Maybe science and technology has given more accuracy in the calculation formula nowadays...don't know...either chart gives a good idea what to expect for a boiling-point temp reading based on elevation/barometer reading, and that's the key point, bearing in mind that weather changes regarding high/low pressure systems also change barometric pressure, which is really what effects the boiling point of water.

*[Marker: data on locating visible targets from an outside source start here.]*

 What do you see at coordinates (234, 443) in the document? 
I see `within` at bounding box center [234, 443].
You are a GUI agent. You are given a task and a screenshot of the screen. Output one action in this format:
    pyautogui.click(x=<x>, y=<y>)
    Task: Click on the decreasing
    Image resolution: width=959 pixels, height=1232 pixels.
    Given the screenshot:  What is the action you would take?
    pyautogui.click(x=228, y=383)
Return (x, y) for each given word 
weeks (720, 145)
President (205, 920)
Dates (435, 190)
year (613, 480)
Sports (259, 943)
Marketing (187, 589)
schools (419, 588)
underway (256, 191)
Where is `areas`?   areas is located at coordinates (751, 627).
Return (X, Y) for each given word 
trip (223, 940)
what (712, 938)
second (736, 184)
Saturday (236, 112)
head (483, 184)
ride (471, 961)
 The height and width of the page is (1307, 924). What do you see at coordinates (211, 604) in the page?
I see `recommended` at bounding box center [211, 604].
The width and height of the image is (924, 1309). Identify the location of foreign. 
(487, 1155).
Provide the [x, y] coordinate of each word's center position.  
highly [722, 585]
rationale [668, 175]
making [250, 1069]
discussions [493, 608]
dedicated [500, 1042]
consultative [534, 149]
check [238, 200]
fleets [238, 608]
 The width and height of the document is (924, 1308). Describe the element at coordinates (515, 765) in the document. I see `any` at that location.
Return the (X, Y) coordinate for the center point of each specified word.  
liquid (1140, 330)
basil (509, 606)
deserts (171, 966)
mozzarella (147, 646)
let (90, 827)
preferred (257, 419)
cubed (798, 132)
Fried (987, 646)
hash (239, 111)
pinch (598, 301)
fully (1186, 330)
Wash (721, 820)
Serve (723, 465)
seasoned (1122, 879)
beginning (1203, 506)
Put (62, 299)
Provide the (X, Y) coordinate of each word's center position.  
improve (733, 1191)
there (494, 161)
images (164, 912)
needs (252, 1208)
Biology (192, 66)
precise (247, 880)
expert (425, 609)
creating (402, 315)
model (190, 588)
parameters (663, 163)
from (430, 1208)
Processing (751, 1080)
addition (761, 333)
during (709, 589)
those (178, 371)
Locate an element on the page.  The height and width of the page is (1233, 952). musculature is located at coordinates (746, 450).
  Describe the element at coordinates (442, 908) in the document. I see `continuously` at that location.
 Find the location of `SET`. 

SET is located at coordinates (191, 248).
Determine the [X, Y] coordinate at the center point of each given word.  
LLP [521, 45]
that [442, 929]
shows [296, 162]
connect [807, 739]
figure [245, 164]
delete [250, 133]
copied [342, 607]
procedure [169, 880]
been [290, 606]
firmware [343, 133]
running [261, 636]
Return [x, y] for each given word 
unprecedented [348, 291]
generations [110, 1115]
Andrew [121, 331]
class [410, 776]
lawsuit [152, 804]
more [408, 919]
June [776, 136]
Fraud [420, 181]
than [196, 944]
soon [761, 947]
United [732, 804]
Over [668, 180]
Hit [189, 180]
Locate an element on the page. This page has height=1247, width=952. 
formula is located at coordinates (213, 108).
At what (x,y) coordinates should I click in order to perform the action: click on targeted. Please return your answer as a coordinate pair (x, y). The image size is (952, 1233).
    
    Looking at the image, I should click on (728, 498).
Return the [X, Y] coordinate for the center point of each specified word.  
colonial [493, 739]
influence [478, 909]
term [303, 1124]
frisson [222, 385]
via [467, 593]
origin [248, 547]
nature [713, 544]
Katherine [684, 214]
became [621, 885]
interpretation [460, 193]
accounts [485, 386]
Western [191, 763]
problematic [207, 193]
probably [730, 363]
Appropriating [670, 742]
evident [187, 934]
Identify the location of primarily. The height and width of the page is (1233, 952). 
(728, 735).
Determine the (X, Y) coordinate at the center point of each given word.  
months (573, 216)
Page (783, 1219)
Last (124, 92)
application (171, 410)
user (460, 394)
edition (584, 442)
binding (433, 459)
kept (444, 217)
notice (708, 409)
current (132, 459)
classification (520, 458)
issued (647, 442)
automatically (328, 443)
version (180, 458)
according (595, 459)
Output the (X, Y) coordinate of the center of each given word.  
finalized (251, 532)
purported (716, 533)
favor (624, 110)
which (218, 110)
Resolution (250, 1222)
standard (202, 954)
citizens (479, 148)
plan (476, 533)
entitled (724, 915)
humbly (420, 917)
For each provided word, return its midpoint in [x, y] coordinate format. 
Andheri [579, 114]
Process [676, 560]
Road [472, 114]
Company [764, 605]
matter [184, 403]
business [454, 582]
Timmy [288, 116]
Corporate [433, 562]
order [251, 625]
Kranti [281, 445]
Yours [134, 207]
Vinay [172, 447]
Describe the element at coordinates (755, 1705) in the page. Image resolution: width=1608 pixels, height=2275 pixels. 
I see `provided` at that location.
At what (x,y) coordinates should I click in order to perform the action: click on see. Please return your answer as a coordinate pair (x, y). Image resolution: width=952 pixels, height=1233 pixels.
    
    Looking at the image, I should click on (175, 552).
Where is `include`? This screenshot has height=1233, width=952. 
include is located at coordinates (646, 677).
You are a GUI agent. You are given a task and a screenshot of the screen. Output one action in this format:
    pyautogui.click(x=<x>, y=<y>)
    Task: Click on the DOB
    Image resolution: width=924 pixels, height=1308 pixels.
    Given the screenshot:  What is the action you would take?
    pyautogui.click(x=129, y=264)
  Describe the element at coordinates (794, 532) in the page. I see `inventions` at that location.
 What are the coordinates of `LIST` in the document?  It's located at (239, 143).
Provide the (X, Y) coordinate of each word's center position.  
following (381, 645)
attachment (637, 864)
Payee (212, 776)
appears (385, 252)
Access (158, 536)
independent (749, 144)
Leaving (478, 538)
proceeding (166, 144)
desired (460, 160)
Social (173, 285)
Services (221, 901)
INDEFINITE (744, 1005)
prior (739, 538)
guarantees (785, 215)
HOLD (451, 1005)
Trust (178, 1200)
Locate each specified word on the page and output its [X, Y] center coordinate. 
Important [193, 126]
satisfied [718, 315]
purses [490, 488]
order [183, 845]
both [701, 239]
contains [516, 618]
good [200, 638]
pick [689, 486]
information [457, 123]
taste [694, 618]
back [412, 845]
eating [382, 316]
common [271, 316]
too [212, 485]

Though I do not know what the time length change would be for a given measure of water to boil in a given vessel with a given btu input for a given elevation increase, I do know that slightly higher temps are needed to achieve the same relative cooking times for a given food...elevation (or more specifically, barometric pressure) does matter with cooking, as well as with thermometer calibration or verification.

Eric


----------



## chef jimmyj (May 31, 2012)

Great info...Thanks guys...JJ


----------



## kryinggame (Jun 1, 2012)

Thanks for this info. I've always had problems with the accuracy of digital thermometers.

I just bought the ET-732 and the probe judging the heat of my smoker is way off. My MES smoker can only get up to 275 degrees. Last weekend, I did a boston butt at 225 degrees; however, the ET-732 was reading at 298 degrees which is impossible.  I called the company and they're sending me a new probe.


----------



## bruno994 (Jun 1, 2012)

Great info guys.  Another reason this is where I spend 4 hours a day on this forum at work.  Keep up the good work.


----------



## figjam (Jun 1, 2012)

kryinggame said:


> Thanks for this info. I've always had problems with the accuracy of digital thermometers.
> 
> I just bought the ET-732 and the probe judging the heat of my smoker is way off. My MES smoker can only get up to 275 degrees. Last weekend, I did a boston butt at 225 degrees; however, the ET-732 was reading at 298 degrees which is impossible.  I called the company and they're sending me a new probe.


I recently got the ET-732 for a gift and it seemed to be reading about 10-15 degrees hotter than my smoker.  I haven't done the boiling point check yet, but I plan to.


----------



## garyz (Jul 10, 2012)

Interesting, forgot about elevation effects. Tested my cheapo digital from walmart ($8). read 209 boiling and figured I was 3f low. ordered a $50 thermometer (highly rated here). looks like when adjusting for elevation cheapo was only about 1f off!


----------